◆ **Reading passage**
● ● ● ● ● ● ●
Everyone at Your Startup Needs to Code - gershwin
https://medium.com/p/97490b3e3c94

======
vezzy-fnord
Well, no. "Code" does power all of the aforementioned, but only on a
technicality. The code itself is ephemeral and possibly often domain-specific.
The real importance is knowing the algorithms, data structures and the
interface, protocols and standards of the platform you are targeting, or the
details of the problem you are solving. Coding itself is grunt work. One must
have a specification of what they want to do for it to be of any use.

As such, everyone coding has no meaning.

Further, if everyone coding means that they too can cargo cult slogans about
how the goto statement is the devil incarnate and will have you assaulted by a
raptor, then perhaps one should rethink whether it's worthwhile. Now, if one
can get people to consider that a goto might be useful for breaking out of a
nested loop in some languages, or that goto/jmp is the most primal control
flow from which other mechanisms are derived, then you have a case. Otherwise,
more ninja rockstar 10xers aren't of large use.

------
cpncrunch
Or you could hire engineers who actually get the job done in a reasonable
timeframe without someone else having to poke about in the code and
potentially screw things up.

------
svisser
If everyone needs to learn to code then we, as software developers, have
failed at what we do.
● ● ● ● ● ● ●
◆ **Provided data**
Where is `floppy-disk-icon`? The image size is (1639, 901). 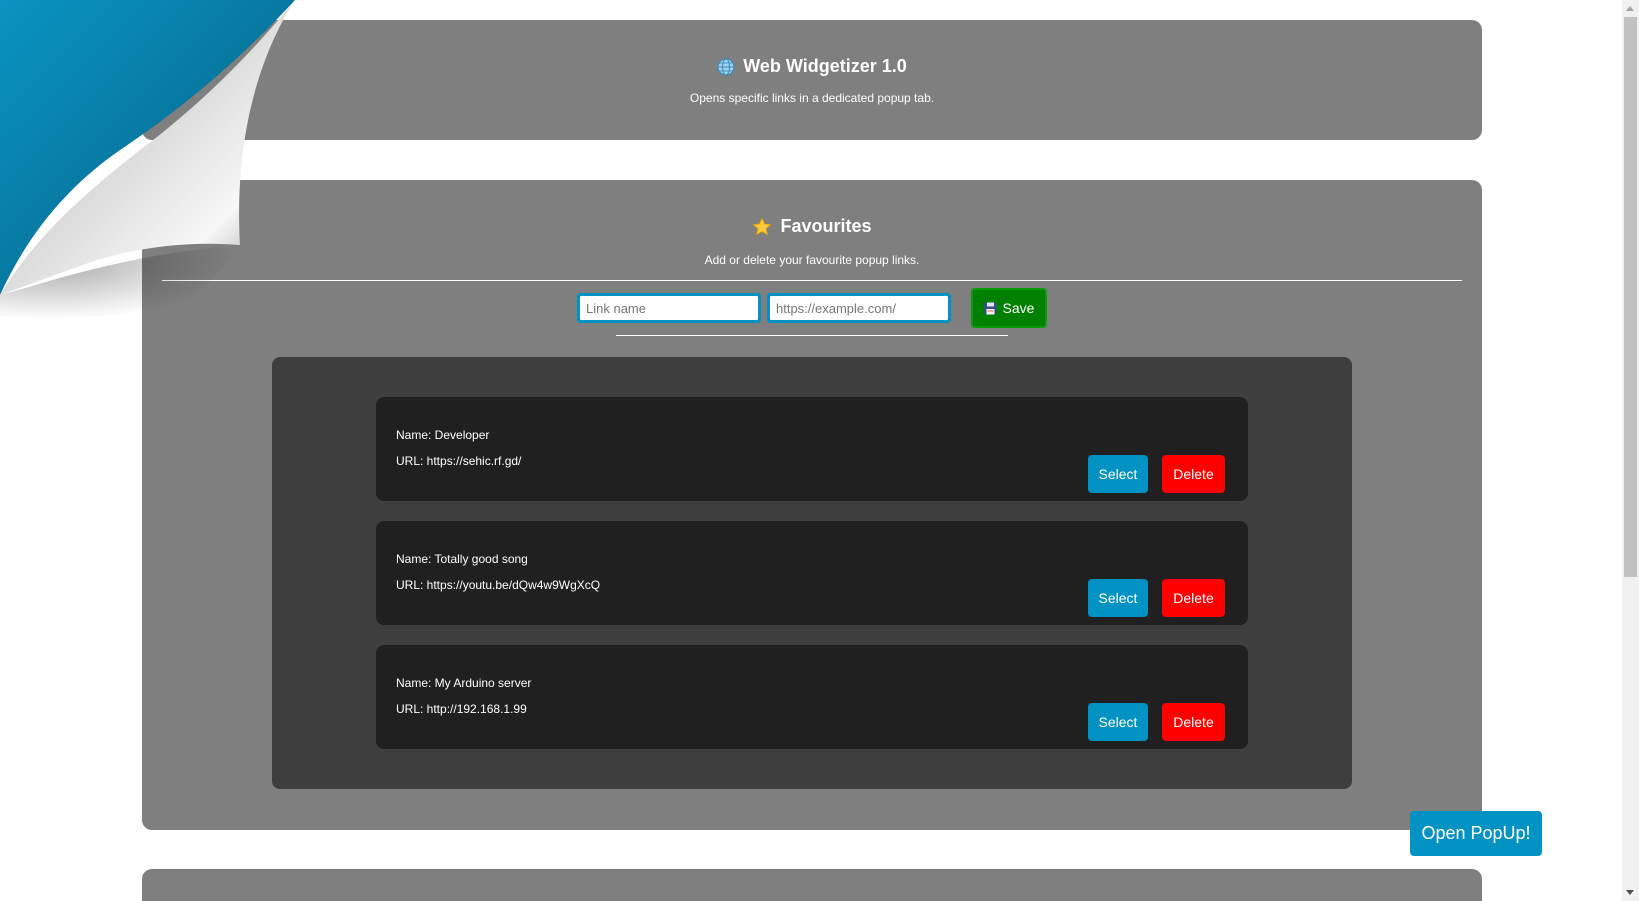 floppy-disk-icon is located at coordinates (990, 308).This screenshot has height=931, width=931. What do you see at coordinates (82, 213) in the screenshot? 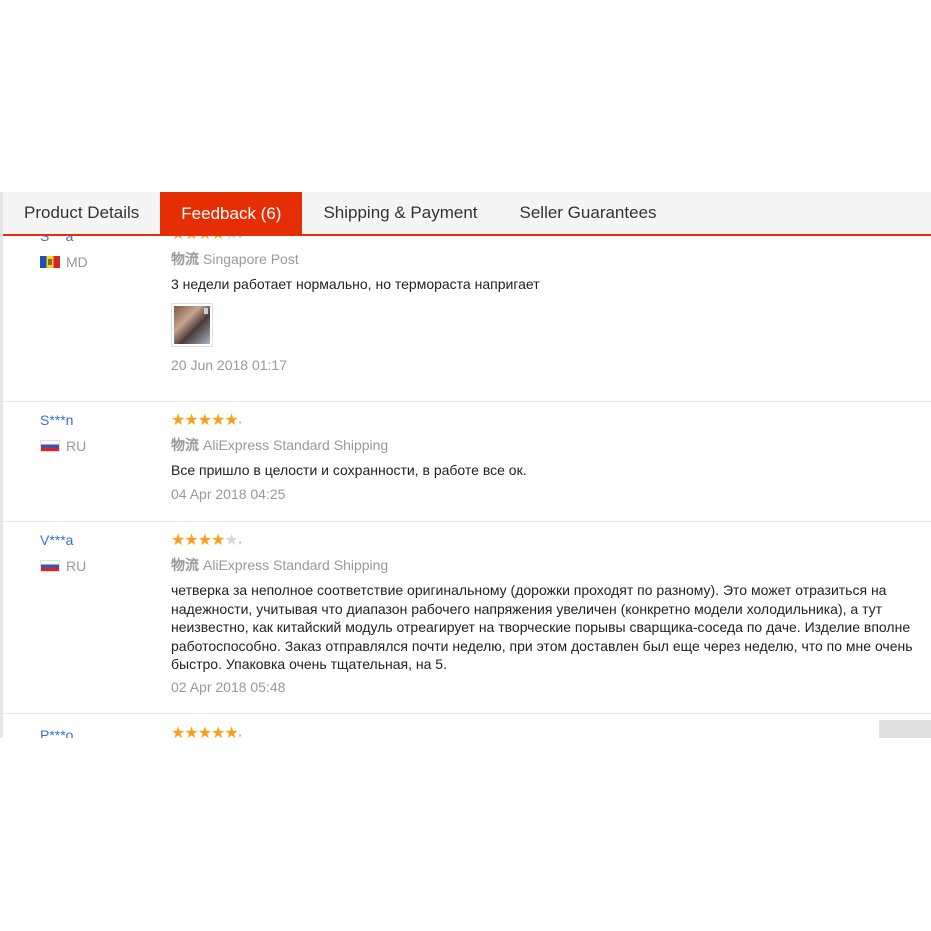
● ● ● ● ● ● ●
◆ **What to work on**
A: Please list the usernames of everyone who posted a comment in the forum thread about coding at startups.
B: In the forum thread about coding at startups, what does vezzy-fnord call coding itself?

◆ **Written responses**
A:
vezzy-fnord
cpncrunch
svisser

B: Grunt work.